A. Le développement eschatologique (verset 1,12) constitue le
noyau de la lettre. Au verset 1, l'apôtre pose le problème de la
parousie et de la réunion des fidèles avec le Seigneur. Au verset2,
il indique le but de ses enseignements, but essentiel de l'épître:
détruire des idées fausses, qui lui seraient attribuées, concernant
l'imminence de la parousie. On fait rapporter habituellement hôs
di'hêmôn
(=comme passant par nous, comme venant de nous) au seul
terme qui précède: épistolês (=lettre); mais on peut aussi bien
adjoindre à ce terme logou et pneumatos (=parole et esprit):
au lieu de faire simplement allusion à la lettre d'un faussaire, Paul
signalerait ou préviendrait une erreur ou une machination tendant à
lui faire penser, dire ou écrire ce qui n'a jamais été dans son
esprit.. Quoi qu'il en soit, l'apôtre va s'attaquer à une mentalité
plutôt qu'à une doctrine, car son apocalyptique est encore celle de
ses contemporains, transposée dans l'ordre chrétien. La construction
proleptique du verset 26 fait image, et dépeint l'attitude de ceux
qui, dans l'attente d'un événement qu'ils tiennent pour imminent,
vivent comme s'il était déjà là. Or, cette imminence n'est pas
certaine, car des signes précurseurs doivent se produire, qui ne sont
pas encore apparus. Avant la parousie viendra l'apostasie, et l'homme
d'iniquité, le fils de la perdition, l'adversaire, sera
manifesté (2Th 2:3). Paul a donné cet enseignement aux
Thessaloniciens lorsqu'il était avec eux (2Th 2:3). Il ajoute
maintenant ce détail: le mystère d'iniquité, à l'oeuvre déjà, est
contenu, pour le moment, par une puissance ou une personne qui lui
tient lieu de frein (to katekhon, ho katekhôn). Quand ce frein
lâchera, l'impie, l'inique (ho anomos), sera manifesté; alors
Jésus viendra et le détruira du souffle de sa bouche 2Th 2:6-12.

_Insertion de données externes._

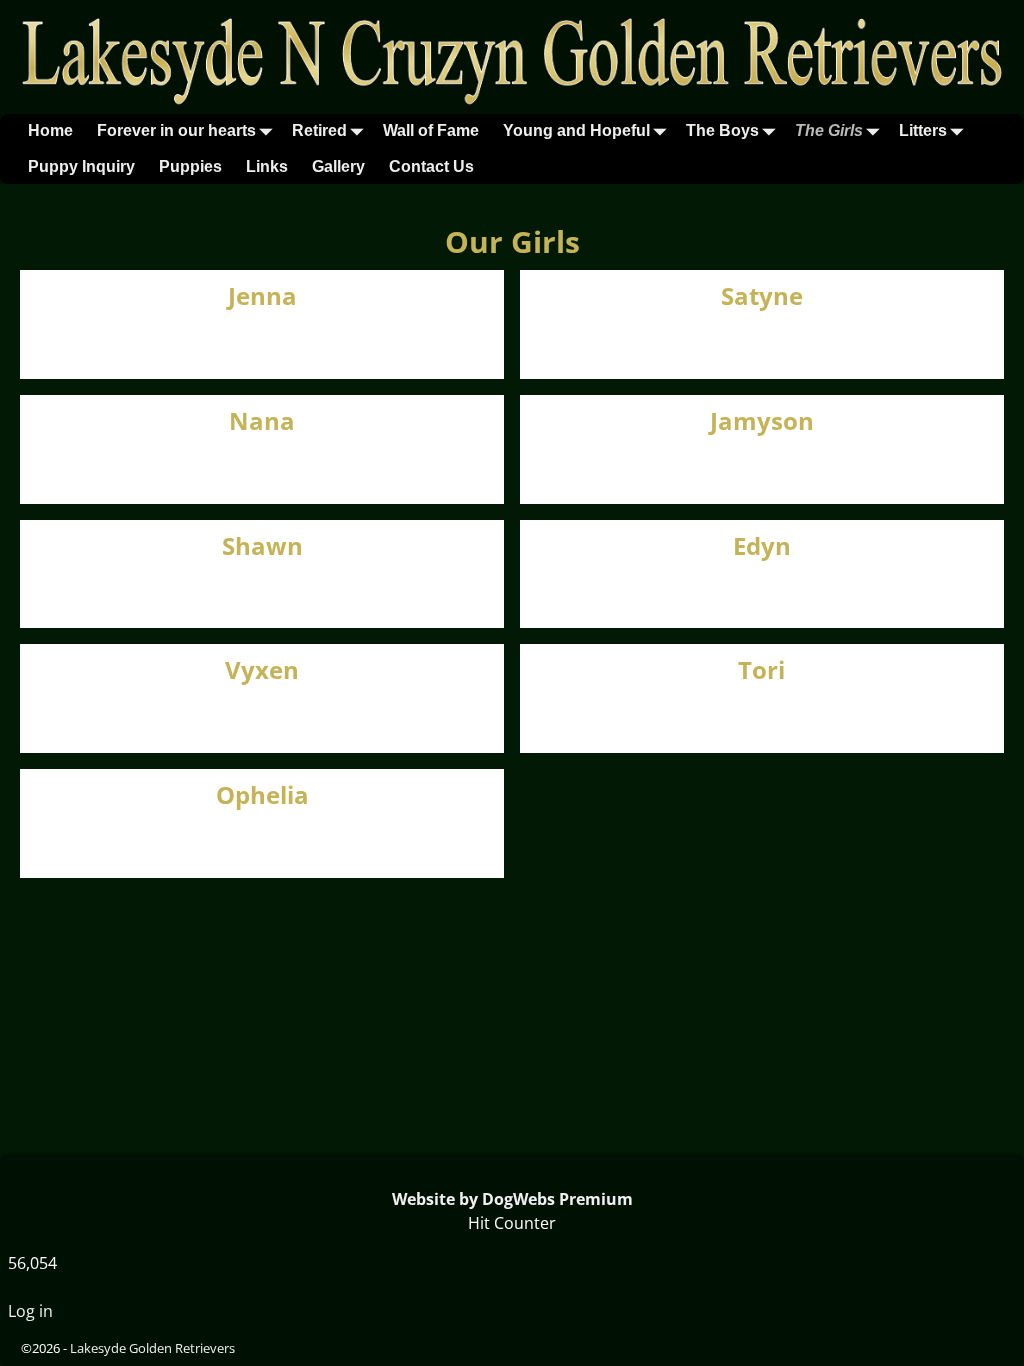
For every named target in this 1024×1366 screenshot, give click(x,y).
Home (50, 130)
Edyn (762, 545)
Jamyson (762, 420)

B. Une exhortation naturelle à la fermeté et a la fidélité, entre
une prière d'actions de grâces et une intercession, vient
clore ce développement central, et préluder à la parénèse (verset
13-17).

II LA PARTIE PARENETIQUE (2Th 3:1,15) groupe, sans ordre, un
certain nombre de recommandations; elles se rapportent
naturellement à la situation qui a motivé les observations
précédentes. Que les Thessaloniciens prient pour l'apôtre et pour
son oeuvre (2Th 3:1). Le Seigneur est fidèle; il les
affermira, les dirigera, et leur donnera amour et patience (2Th
3:5). Qu'ils s'écartent de ceux qui ne savent pas régler leur
conduite, et que leur vie soit ordonnée comme celle de l'apôtre;
qu'ils travaillent comme lui, car celui qui ne veut pas travailler
ne doit pas non plus manger (2Th 3:9,13). Qu'ils ne se lassent
pas de faire le bien, et qu'ils soient charitables pour ceux qui
n'obéiraient pas à ces préceptes, mais avec fermeté (2Th 3:14).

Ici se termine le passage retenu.